**Exercise:**
Copy out the listing below with every "icon" changed to "symbol", leaving all other text as it is.

**Listed entries:**
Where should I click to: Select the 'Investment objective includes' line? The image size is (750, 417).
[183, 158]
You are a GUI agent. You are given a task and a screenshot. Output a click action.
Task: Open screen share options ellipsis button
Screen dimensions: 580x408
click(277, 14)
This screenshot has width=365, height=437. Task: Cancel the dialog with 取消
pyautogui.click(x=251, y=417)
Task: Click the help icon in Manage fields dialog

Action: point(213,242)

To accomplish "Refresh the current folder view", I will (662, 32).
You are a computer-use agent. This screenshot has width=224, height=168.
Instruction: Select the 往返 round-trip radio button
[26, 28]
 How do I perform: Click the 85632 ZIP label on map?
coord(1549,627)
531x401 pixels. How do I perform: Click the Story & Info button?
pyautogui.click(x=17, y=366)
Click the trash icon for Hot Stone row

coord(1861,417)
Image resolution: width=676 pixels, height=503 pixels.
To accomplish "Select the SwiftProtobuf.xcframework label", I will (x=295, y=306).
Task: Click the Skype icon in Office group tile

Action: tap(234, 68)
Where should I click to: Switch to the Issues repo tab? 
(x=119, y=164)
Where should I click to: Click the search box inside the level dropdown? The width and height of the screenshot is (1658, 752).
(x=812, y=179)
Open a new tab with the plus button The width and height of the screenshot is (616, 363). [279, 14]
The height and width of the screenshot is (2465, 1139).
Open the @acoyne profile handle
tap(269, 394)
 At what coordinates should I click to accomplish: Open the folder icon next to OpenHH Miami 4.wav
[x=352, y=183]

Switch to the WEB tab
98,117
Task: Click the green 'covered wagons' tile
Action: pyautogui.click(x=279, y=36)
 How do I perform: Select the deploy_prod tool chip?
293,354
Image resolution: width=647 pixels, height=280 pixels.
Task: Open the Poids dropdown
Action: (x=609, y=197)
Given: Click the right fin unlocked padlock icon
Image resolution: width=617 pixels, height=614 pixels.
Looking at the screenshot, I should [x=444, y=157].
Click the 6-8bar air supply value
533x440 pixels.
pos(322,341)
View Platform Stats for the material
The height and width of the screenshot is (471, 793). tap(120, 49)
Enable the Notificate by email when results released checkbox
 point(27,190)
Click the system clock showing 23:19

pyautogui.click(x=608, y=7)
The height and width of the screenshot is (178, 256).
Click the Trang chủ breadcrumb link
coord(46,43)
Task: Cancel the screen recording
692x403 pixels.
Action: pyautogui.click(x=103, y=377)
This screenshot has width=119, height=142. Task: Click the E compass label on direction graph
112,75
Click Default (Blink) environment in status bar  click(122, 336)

**Solution to this problem:**
Where should I click to: Select the 'Investment objective includes' line? The image size is (750, 417).
[183, 158]
You are a GUI agent. You are given a task and a screenshot. Output a click action.
Task: Open screen share options ellipsis button
Screen dimensions: 580x408
click(277, 14)
This screenshot has width=365, height=437. Task: Cancel the dialog with 取消
pyautogui.click(x=251, y=417)
Task: Click the help symbol in Manage fields dialog

Action: point(213,242)

To accomplish "Refresh the current folder view", I will (662, 32).
You are a computer-use agent. This screenshot has width=224, height=168.
Instruction: Select the 往返 round-trip radio button
[26, 28]
 How do I perform: Click the 85632 ZIP label on map?
coord(1549,627)
531x401 pixels. How do I perform: Click the Story & Info button?
pyautogui.click(x=17, y=366)
Click the trash symbol for Hot Stone row

coord(1861,417)
Image resolution: width=676 pixels, height=503 pixels.
To accomplish "Select the SwiftProtobuf.xcframework label", I will (x=295, y=306).
Task: Click the Skype symbol in Office group tile

Action: tap(234, 68)
Where should I click to: Switch to the Issues repo tab? 
(x=119, y=164)
Where should I click to: Click the search box inside the level dropdown? The width and height of the screenshot is (1658, 752).
(x=812, y=179)
Open a new tab with the plus button The width and height of the screenshot is (616, 363). [279, 14]
The height and width of the screenshot is (2465, 1139).
Open the @acoyne profile handle
tap(269, 394)
 At what coordinates should I click to accomplish: Open the folder symbol next to OpenHH Miami 4.wav
[x=352, y=183]

Switch to the WEB tab
98,117
Task: Click the green 'covered wagons' tile
Action: pyautogui.click(x=279, y=36)
 How do I perform: Select the deploy_prod tool chip?
293,354
Image resolution: width=647 pixels, height=280 pixels.
Task: Open the Poids dropdown
Action: (x=609, y=197)
Given: Click the right fin unlocked padlock symbol
Image resolution: width=617 pixels, height=614 pixels.
Looking at the screenshot, I should [x=444, y=157].
Click the 6-8bar air supply value
533x440 pixels.
pos(322,341)
View Platform Stats for the material
The height and width of the screenshot is (471, 793). tap(120, 49)
Enable the Notificate by email when results released checkbox
 point(27,190)
Click the system clock showing 23:19

pyautogui.click(x=608, y=7)
The height and width of the screenshot is (178, 256).
Click the Trang chủ breadcrumb link
coord(46,43)
Task: Cancel the screen recording
692x403 pixels.
Action: pyautogui.click(x=103, y=377)
This screenshot has width=119, height=142. Task: Click the E compass label on direction graph
112,75
Click Default (Blink) environment in status bar  click(122, 336)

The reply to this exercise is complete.